Efficient Single-Pass Index Construction for Text Databases
Steffen Heinz and Justin Zobel
Published online 16 April 2003
713
Zobel and Heinz review file inversion processes for the creation
of text indices and suggest an efficient single pass approach. Complete in
memory indexing remains impractical for very large files. Current rapid
algorithms require that the entire vocabulary of the collection be kept in
memory. This approach creates inverted files in memory for sequences of
documents until memory resources are exhausted, then transferring the
lexicon and inverted file in lexicographical order to disk for subsequent
merger. Each term is assigned a dynamic in-memory bi-vector that
accumulates postings in a compressed d-gap format. The lexicon is
maintained in a burst trie file structure where leaves are containers of
strings with common prefixes.
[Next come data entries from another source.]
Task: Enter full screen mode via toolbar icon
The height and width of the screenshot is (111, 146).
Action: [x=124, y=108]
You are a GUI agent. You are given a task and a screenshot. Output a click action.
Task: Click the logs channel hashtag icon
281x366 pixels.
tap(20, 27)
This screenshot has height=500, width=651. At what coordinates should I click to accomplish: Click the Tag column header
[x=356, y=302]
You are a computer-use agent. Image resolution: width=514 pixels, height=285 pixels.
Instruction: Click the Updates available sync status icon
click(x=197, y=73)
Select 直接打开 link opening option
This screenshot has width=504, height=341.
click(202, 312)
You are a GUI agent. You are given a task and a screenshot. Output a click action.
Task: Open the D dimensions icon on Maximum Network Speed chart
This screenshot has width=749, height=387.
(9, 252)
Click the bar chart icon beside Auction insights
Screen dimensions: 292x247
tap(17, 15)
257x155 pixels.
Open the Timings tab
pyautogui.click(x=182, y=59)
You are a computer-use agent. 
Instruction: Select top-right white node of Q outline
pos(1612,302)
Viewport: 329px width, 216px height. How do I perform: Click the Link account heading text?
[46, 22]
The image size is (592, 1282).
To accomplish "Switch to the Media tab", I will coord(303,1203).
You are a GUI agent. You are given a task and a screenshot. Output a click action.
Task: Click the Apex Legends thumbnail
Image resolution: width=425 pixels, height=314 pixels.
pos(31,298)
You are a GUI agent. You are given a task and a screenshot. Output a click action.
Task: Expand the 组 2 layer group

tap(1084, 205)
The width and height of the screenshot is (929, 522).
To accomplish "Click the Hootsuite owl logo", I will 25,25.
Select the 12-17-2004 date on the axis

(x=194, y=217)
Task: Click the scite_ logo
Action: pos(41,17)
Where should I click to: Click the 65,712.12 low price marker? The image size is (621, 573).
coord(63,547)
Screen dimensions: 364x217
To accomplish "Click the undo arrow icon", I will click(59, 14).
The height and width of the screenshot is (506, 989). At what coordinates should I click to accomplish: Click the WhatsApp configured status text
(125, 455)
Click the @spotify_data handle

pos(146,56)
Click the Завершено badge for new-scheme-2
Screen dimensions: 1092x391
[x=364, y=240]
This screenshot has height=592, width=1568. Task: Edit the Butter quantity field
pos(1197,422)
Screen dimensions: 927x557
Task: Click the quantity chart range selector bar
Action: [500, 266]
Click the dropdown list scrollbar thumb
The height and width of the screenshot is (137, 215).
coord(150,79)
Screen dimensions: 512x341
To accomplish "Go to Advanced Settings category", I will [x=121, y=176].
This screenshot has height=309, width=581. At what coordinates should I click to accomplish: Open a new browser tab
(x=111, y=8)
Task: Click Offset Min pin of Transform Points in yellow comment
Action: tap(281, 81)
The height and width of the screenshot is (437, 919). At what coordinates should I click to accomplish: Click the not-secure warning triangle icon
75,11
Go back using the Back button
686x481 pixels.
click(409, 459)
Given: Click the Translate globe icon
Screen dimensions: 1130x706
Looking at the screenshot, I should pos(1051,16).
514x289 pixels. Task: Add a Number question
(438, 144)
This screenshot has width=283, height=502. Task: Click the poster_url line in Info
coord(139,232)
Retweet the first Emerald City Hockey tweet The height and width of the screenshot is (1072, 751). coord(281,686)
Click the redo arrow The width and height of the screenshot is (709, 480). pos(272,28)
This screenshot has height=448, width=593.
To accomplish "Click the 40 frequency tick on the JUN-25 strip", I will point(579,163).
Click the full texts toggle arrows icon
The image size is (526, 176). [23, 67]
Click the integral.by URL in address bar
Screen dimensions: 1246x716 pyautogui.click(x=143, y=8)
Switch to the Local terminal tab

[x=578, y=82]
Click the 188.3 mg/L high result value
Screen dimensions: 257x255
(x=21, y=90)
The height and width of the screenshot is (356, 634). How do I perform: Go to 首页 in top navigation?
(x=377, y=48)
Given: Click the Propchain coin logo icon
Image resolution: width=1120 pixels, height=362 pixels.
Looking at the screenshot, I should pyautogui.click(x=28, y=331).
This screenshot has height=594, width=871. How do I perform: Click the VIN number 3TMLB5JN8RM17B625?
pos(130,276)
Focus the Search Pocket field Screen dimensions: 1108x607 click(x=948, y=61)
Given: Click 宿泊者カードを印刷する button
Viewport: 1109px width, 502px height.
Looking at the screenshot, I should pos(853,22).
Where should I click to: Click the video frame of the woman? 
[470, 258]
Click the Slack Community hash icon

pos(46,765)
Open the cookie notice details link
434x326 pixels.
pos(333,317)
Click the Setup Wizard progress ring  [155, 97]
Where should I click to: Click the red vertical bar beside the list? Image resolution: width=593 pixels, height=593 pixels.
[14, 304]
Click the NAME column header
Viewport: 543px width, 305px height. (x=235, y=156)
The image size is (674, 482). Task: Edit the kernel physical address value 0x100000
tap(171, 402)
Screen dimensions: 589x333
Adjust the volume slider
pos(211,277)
Performance on five gigabyte to twenty
gigabyte files is fifteen to twenty percent faster than a sort based approach.
Automatic Construction of English/Chinese Parallel Corpora
Christopher C. Yang and Kar Wing Li
Published online 16 April 2003
730
Yang and Li describe the automatic matching of English and Chinese
document titles, by character and word matching based upon the study of web
pages within a site where some pages exist separately in each language.
Word and character alignment is followed by redundancy resolution, and then
title alignment takes place. English words are translated into Chinese
character string words by dictionary lookup and the various possibilities
matched with the Chinese titles using the longest common sequence of
characters. Using Hong Kong Special Administrative Region government press
releases and releases from the Hong Kong and Shanghai Banking Corporation,
they find 31,567 in the Chinese language and 30,810 in English, but only
23,701 released in parallel. There are no links between the versions. With
Recall as the number of system correct matches over the actual matches in
the file, and Precision the number of correct system matches over the
number of system matches, a test yields Precision in the range of .998 to
1.00 and recall from .806 to .948. Thus links to parallel documents in the
other language could quite likely be automatically generated.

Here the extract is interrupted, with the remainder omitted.